*** Opening INPUT DATA ***

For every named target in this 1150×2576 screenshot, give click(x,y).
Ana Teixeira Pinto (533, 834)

*** Closing INPUT DATA ***
*** Opening INPUT DATA ***

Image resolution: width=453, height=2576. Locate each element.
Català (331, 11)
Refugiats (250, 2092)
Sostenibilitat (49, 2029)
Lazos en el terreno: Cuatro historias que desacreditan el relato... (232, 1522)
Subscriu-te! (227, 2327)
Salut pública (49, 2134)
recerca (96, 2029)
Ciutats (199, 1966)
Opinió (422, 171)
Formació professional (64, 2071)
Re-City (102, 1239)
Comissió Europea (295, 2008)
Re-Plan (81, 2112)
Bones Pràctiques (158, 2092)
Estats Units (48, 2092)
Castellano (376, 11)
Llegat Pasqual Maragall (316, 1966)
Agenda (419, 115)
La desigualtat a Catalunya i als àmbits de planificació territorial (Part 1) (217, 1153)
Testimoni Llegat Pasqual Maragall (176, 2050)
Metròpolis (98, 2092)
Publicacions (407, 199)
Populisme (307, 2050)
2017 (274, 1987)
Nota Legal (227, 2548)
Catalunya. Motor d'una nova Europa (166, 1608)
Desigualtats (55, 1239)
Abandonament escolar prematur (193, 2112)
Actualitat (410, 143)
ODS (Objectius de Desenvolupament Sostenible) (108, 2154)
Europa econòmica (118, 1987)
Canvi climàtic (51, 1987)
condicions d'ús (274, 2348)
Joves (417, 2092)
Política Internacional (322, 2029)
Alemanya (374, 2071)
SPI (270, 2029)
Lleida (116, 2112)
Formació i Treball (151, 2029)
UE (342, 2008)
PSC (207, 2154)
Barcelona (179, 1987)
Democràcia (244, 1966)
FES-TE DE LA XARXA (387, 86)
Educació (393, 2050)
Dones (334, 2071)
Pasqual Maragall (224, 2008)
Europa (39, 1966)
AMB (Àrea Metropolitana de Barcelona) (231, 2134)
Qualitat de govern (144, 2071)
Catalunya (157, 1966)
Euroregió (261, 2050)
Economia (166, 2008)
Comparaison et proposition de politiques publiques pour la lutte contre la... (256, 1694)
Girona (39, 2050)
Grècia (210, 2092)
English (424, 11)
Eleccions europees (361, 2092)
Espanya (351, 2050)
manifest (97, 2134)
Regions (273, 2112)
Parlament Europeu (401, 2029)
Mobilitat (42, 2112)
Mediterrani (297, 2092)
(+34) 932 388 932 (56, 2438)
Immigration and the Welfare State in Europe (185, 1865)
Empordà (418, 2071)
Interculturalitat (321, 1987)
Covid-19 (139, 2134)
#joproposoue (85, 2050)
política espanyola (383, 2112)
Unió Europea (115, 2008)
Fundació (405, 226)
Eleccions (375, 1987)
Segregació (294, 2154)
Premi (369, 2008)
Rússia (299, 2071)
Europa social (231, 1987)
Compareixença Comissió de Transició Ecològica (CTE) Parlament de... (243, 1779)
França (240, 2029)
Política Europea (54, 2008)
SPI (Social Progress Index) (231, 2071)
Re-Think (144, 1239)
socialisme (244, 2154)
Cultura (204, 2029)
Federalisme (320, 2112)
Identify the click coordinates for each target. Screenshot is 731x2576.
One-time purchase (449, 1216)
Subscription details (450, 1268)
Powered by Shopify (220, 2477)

*** Closing INPUT DATA ***

Please write out, exactly as they appear above, only the lines in the stretch from the line with "Europa econòmica (118, 1987)" through the line with "Economia (166, 2008)".

Europa econòmica (118, 1987)
Canvi climàtic (51, 1987)
condicions d'ús (274, 2348)
Joves (417, 2092)
Política Internacional (322, 2029)
Alemanya (374, 2071)
SPI (270, 2029)
Lleida (116, 2112)
Formació i Treball (151, 2029)
UE (342, 2008)
PSC (207, 2154)
Barcelona (179, 1987)
Democràcia (244, 1966)
FES-TE DE LA XARXA (387, 86)
Educació (393, 2050)
Dones (334, 2071)
Pasqual Maragall (224, 2008)
Europa (39, 1966)
AMB (Àrea Metropolitana de Barcelona) (231, 2134)
Qualitat de govern (144, 2071)
Catalunya (157, 1966)
Euroregió (261, 2050)
Economia (166, 2008)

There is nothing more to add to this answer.